I bought the Datasette for the machine first as many software titles came on audio cassette. I’ve found with the help of software and a tape player I was able to convert C64 images to audio tape for playing on the real machine. It takes ages for software to load but it allows you to play tape images you can get online. Recently I bought the SD2IEC pictured in the right of the photo. It allows you to load programs from an SD card. It connects to the floppy drive port and emulates it right down to the slow load times.



Here are the controllers I bought for my machine, a set of Commodore paddles as some games require them and two Competition Pro joysticks. The joysticks are good, although possibly in need of cleaning the contacts. They make a satisfying click when you press a button or move the stick. The paddles are reasonably accurate and aren’t suffering from jitter, a common problem for older paddles.

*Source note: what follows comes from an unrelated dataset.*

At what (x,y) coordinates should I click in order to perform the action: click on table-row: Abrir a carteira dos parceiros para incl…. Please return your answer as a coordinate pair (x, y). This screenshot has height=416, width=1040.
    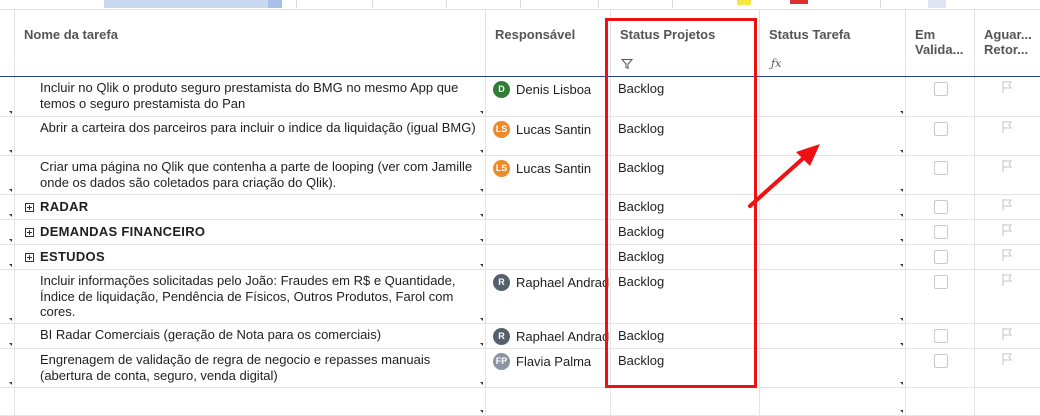
    Looking at the image, I should click on (520, 136).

I was able to amass a good collection of cartridges for my system pretty quickly. I bought most of them in packs of 4 or 5 at a relatively good price. It is usually fairly easy to get games at a good price because they were fairly common. Cartridges less so as many games were distributed by tape or disk. I quite like having cartridges as they have less problems with media damage, especially if using a mask ROM. Floppy disks probably suffer the most from media damage and from damage to the floppy drives. Audio tape also suffers loss over time, but it usually isn’t as severe and many old games still load. I’d still archive them digitally but you’re less likely to have problems with them.

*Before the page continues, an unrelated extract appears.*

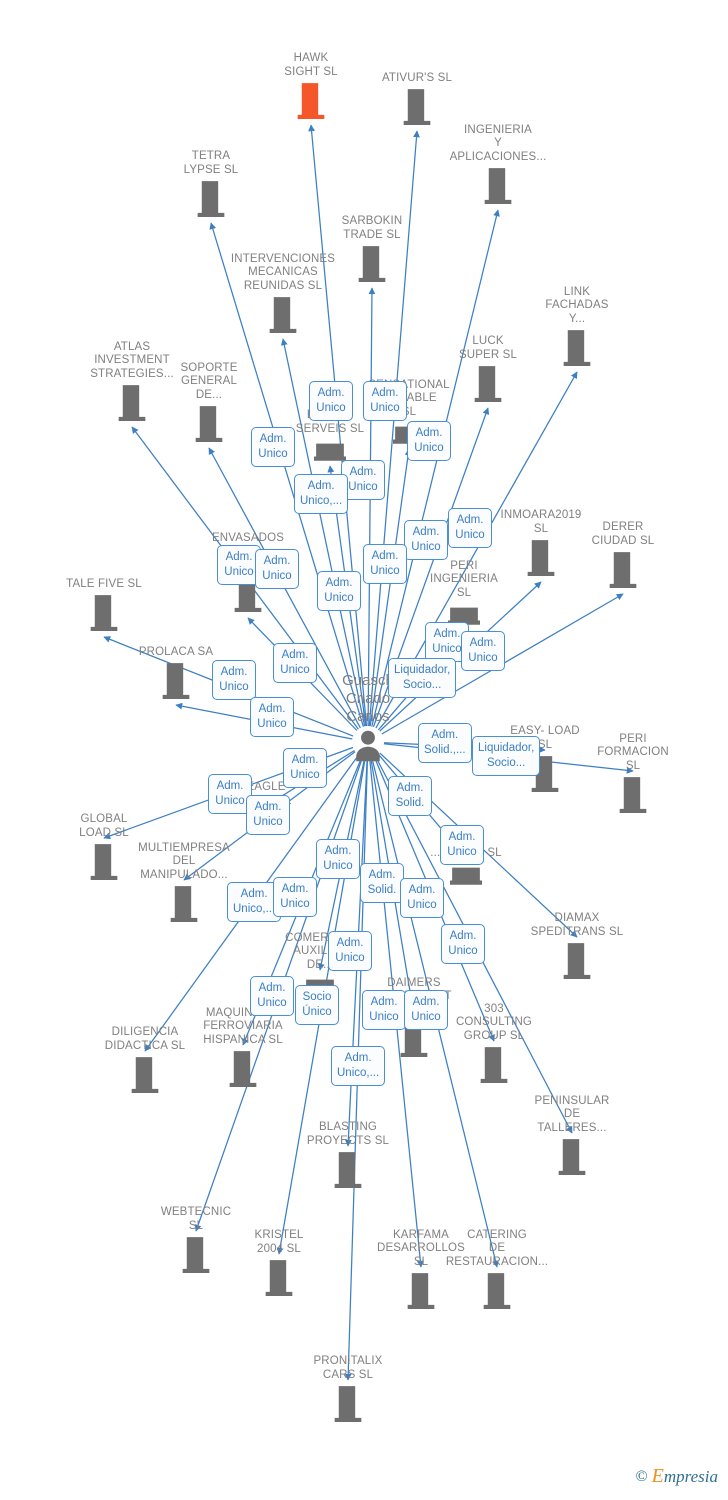  What do you see at coordinates (368, 746) in the screenshot?
I see `person-icon` at bounding box center [368, 746].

I didn’t own a C64 back in the day, so it was interesting getting one and trying out the software. When I first tried out the tape drive it did take a painfully long time to load anything but it was worth it once the game loaded and you certainly made the most of each session as it would take ages to load something else! The cartridge games have been fantastic because of the short loading times. I particularly like Wizard of Wor and Zenji but all the cartridge games are quite good.

Because the C64 was so common all the software, accessories and the machine itself are easy to find and relatively cheap. Finding software for devices like the SD2IEC is also easy because to the large internet community still supporting the machine. In short I highly recommend it for new collectors as an easy way to get your feet wet using old machines.


2 Responses to “Commodore 64 Microcomputer”

  1. April 21, 2014 at 2:51 pm

    The C64c like the one you have there was my first ever computer. I had it and a floppy disk drive and a ton of loose floppies. I never had a commodore monitor as mine was just hooked up to my tiny Magnavox TV via those weird antenna prong switch boxes. I never knew till later the earlier versions of the C64 were those “bread box” form factors that so many are fond of. personally I think their ugly as h***, though I’m told the SID chip that does the music is slightly different in the later 64c’s. I never noticed if that is the case.

    • April 21, 2014 at 9:26 pm

      Thanks for the comment Justin!

      I agree, I also prefer the newer design. They had improved the power consumption and lowered the internal voltage as well which makes them cooler and more reliable. Although I guess many people have nostalgic feelings for the old design which may explain their popularity with collectors.

      I am using the monitor connection with an av cable that outputs composite video and audio signals. I do this for better image and sound, it can make quite a difference! Of course back then most TVs didn’t have composite input so you used to require a monitor for better image quality. I’ve heard some of the switch boxes made the images worse than they already were.